Restate every line of the data word for word, except for the images.
+-------+
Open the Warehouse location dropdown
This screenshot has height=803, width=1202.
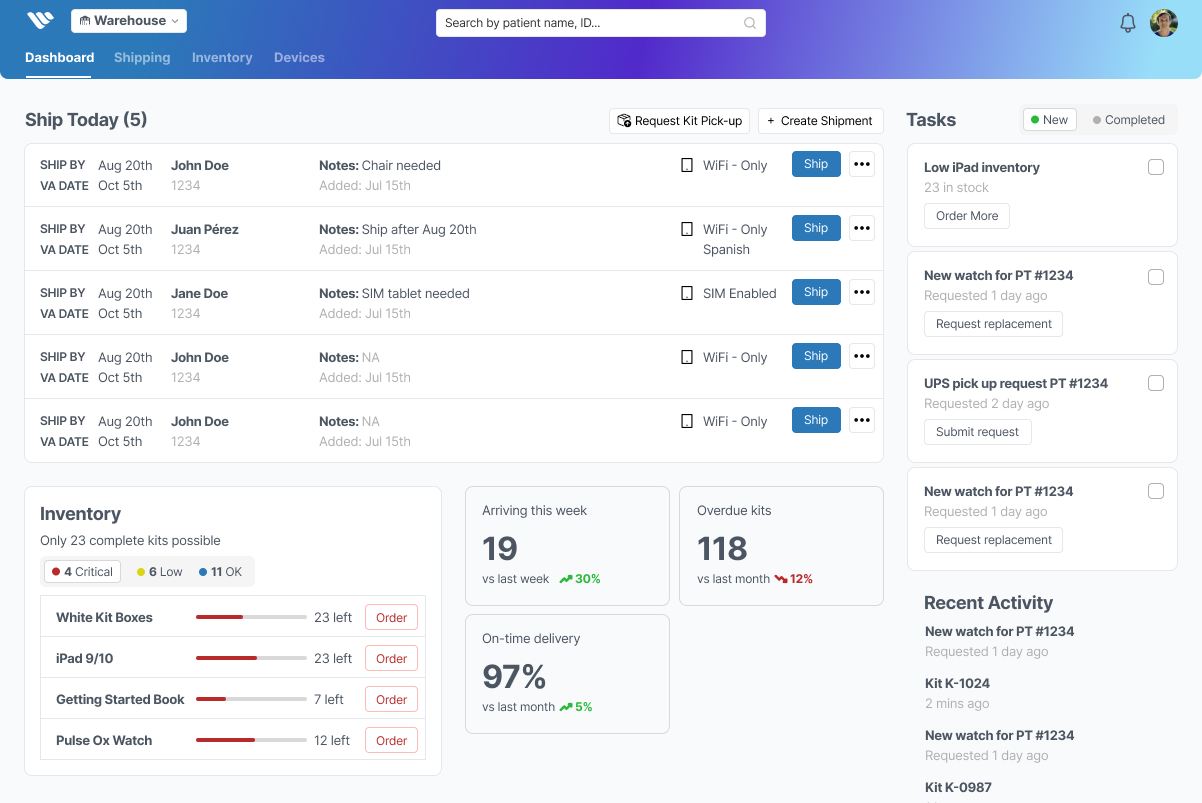pos(128,19)
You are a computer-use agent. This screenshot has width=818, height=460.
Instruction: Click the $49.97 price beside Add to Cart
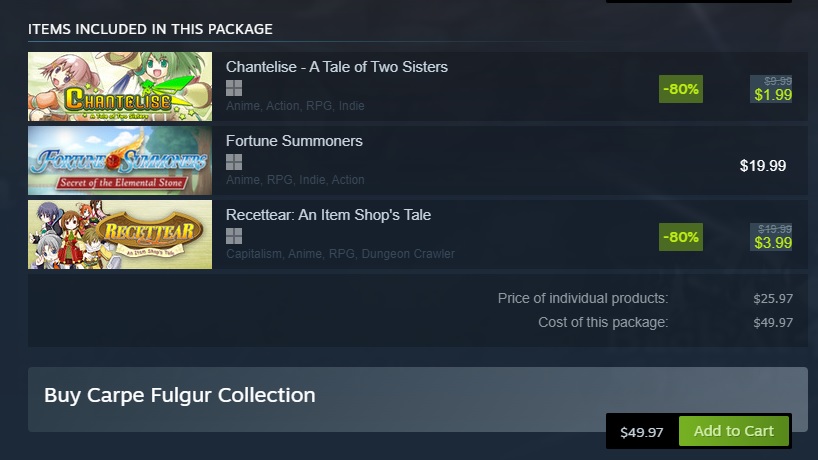tap(642, 432)
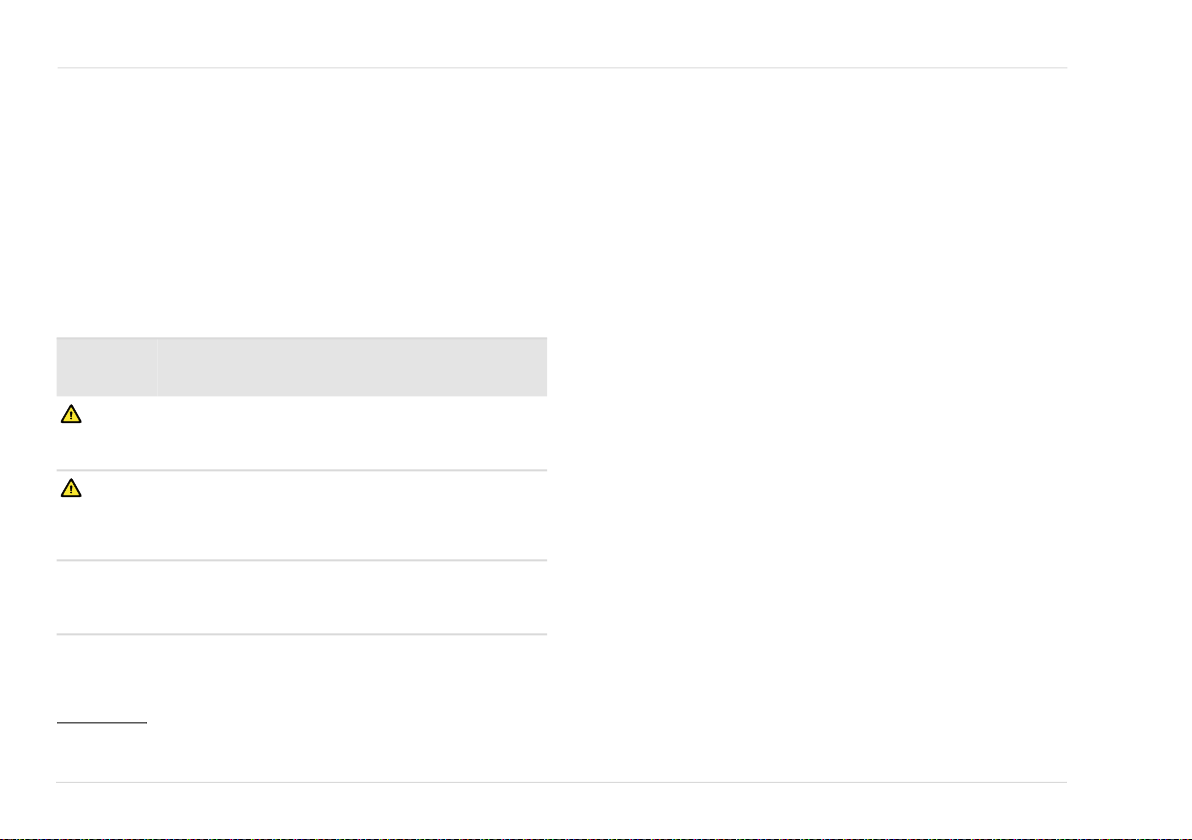The image size is (1192, 840).
Task: Click the second yellow warning triangle icon
Action: [x=71, y=488]
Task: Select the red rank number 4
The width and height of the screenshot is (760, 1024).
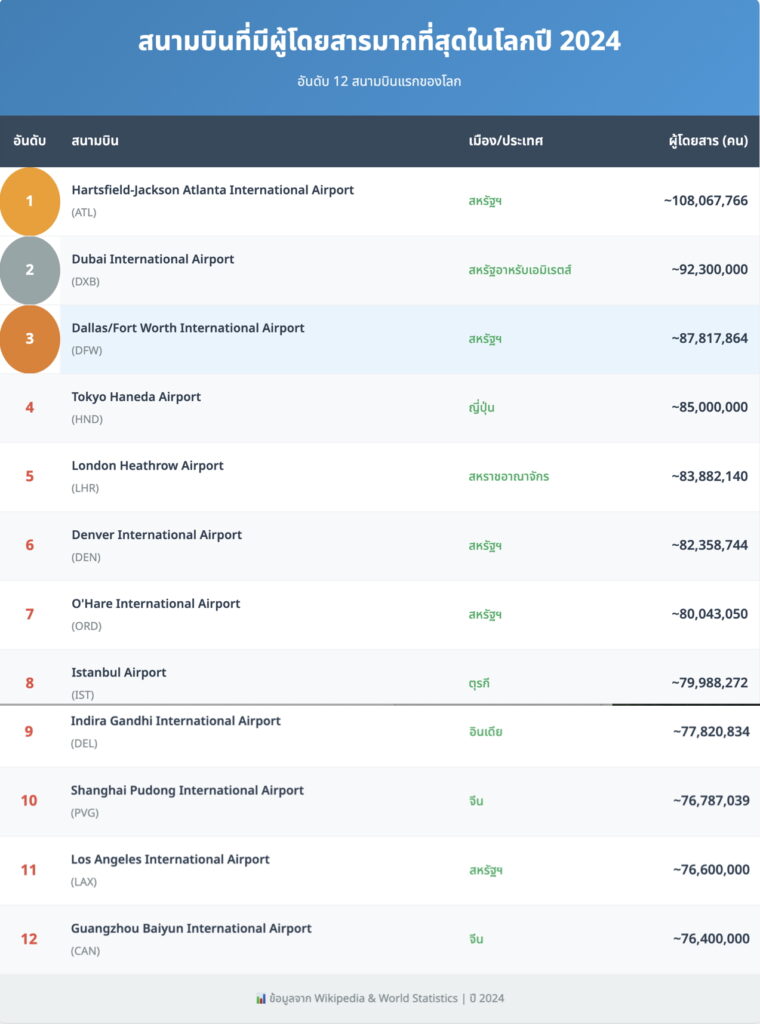Action: pyautogui.click(x=30, y=408)
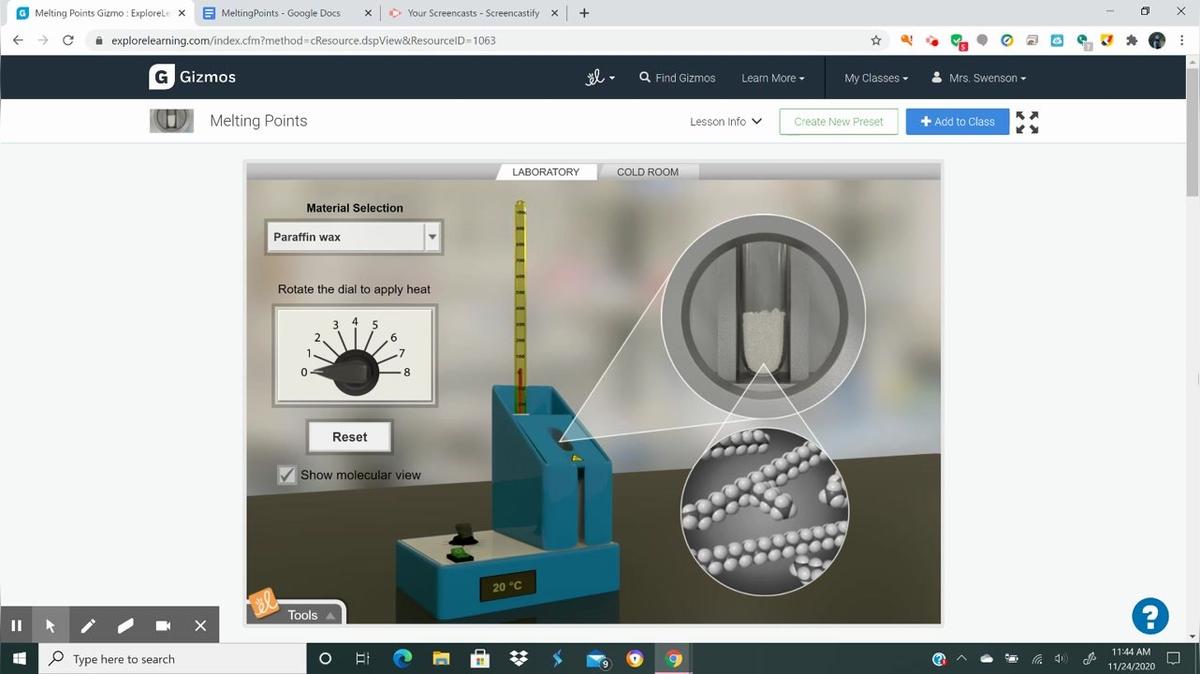1200x674 pixels.
Task: Toggle the Screencastify webcam icon
Action: pos(163,626)
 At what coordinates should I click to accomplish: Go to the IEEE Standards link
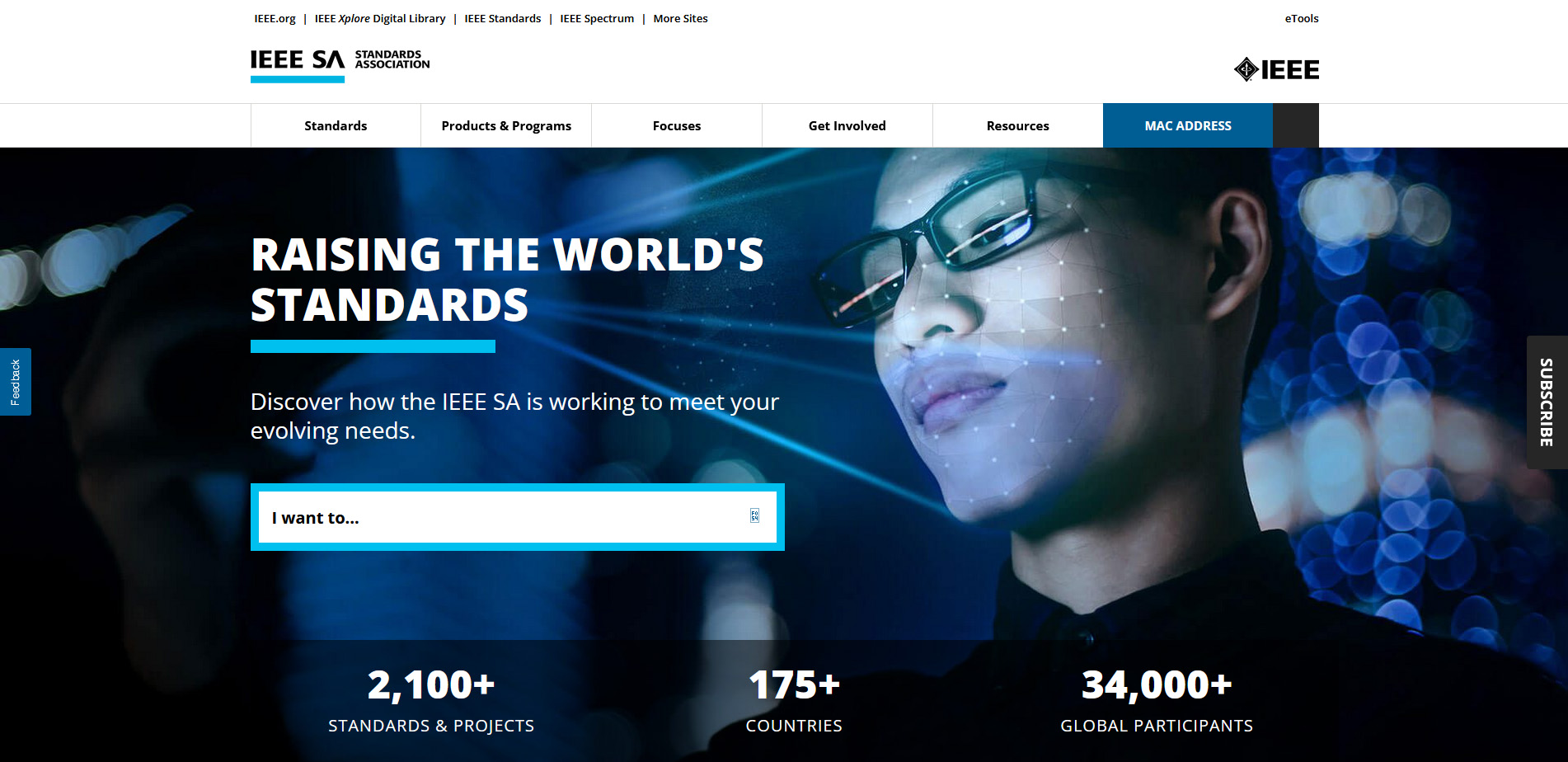[503, 18]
+-------+
TASK RESPONSE -
Open the Warehouse location dropdown
This screenshot has height=803, width=1202.
pos(128,19)
You are a computer-use agent. This screenshot has width=818, height=460.
Instruction: Click the $49.97 price beside Add to Cart
tap(642, 432)
The image size is (1192, 840).
Task: Click the second yellow warning triangle icon
Action: [x=71, y=488]
Task: Select the red rank number 4
The width and height of the screenshot is (760, 1024).
Action: pyautogui.click(x=30, y=408)
1200x674 pixels.
Task: Toggle the Screencastify webcam icon
Action: pos(163,626)
 At what coordinates should I click to accomplish: Go to the IEEE Standards link
[503, 18]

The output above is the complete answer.